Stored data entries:
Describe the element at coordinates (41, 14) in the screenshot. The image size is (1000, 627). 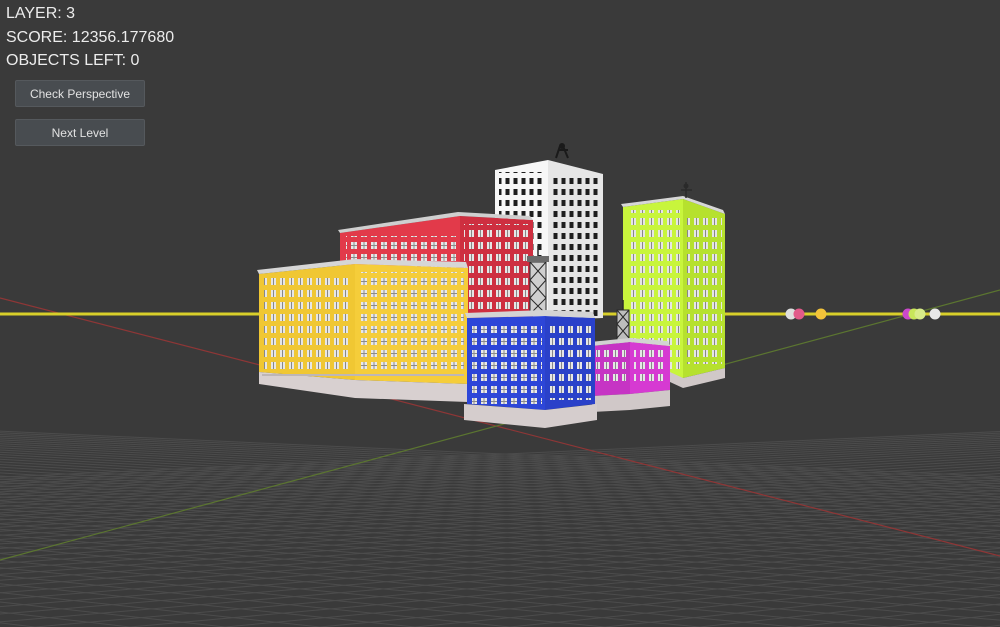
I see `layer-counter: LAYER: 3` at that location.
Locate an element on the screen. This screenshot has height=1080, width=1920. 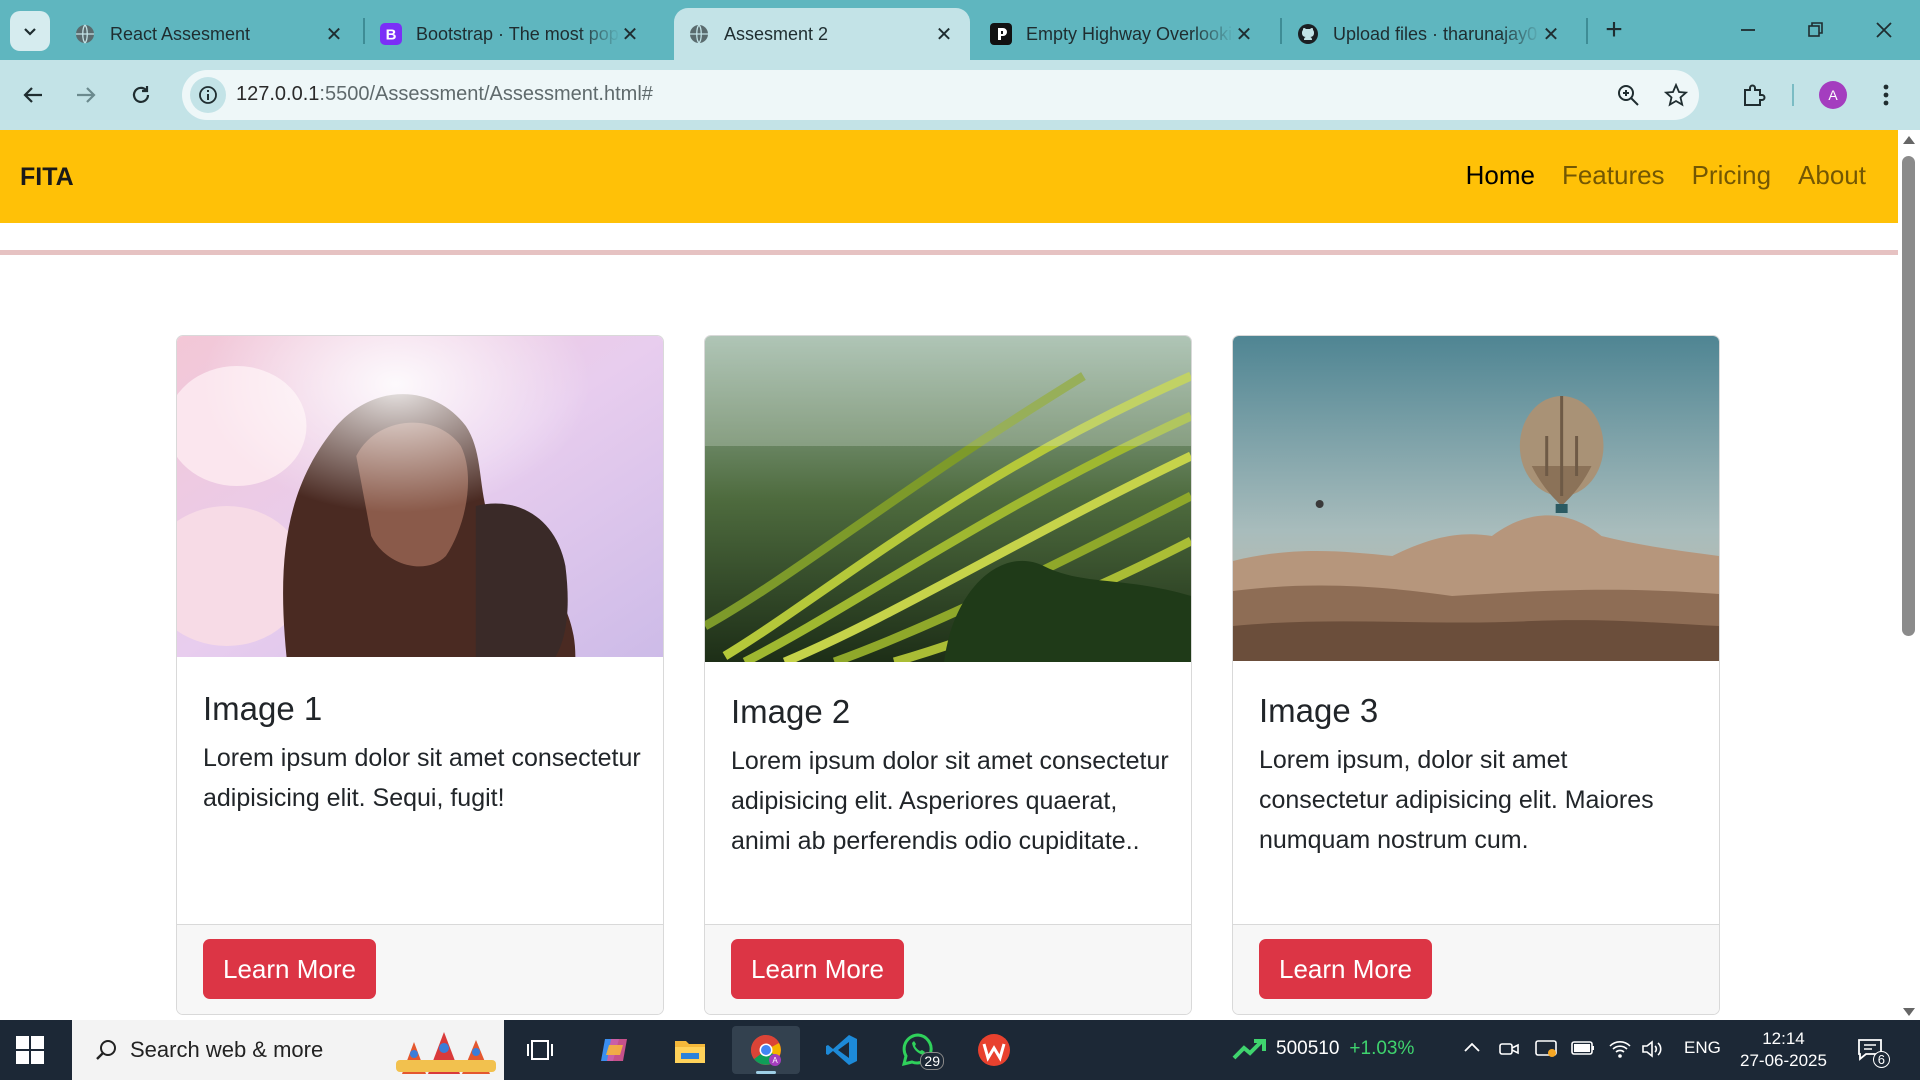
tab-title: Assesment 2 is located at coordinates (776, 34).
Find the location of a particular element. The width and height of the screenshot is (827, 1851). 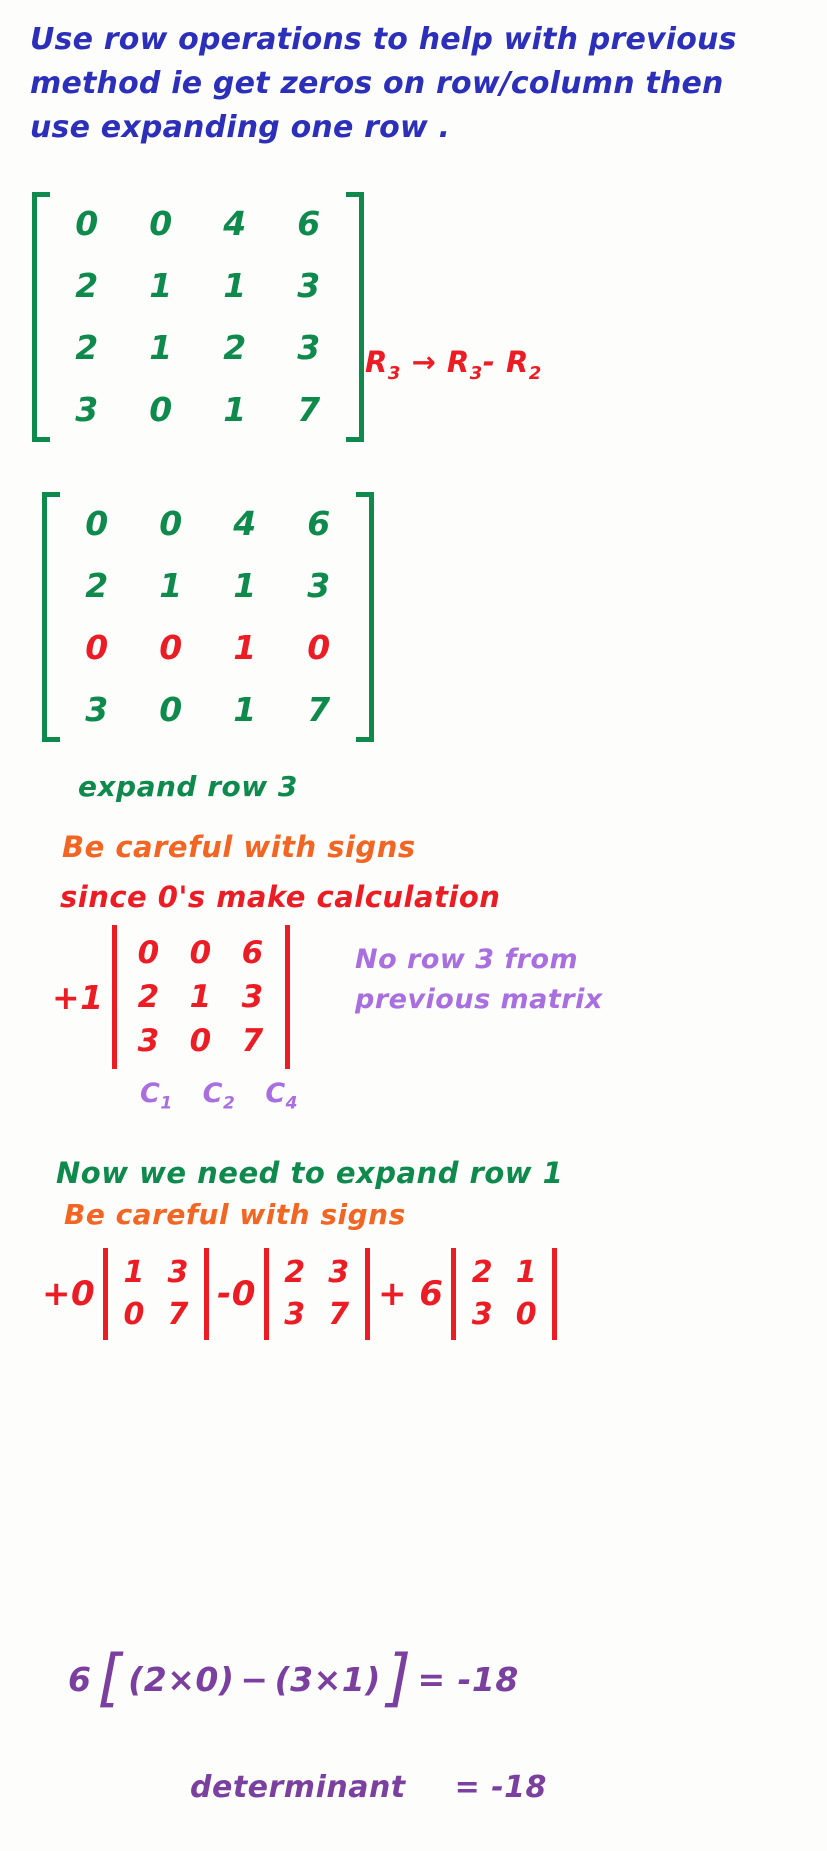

◆ **Directions**
Copy every one of the records above word for word, leaving out the pictures.

◆ **Task solution**
Describe the element at coordinates (41, 14) in the screenshot. The image size is (1000, 627). 
I see `layer-counter: LAYER: 3` at that location.
Locate an element on the screen. This screenshot has height=1080, width=1920. 
tab-title: Assesment 2 is located at coordinates (776, 34).
Find the location of a particular element. The width and height of the screenshot is (827, 1851). 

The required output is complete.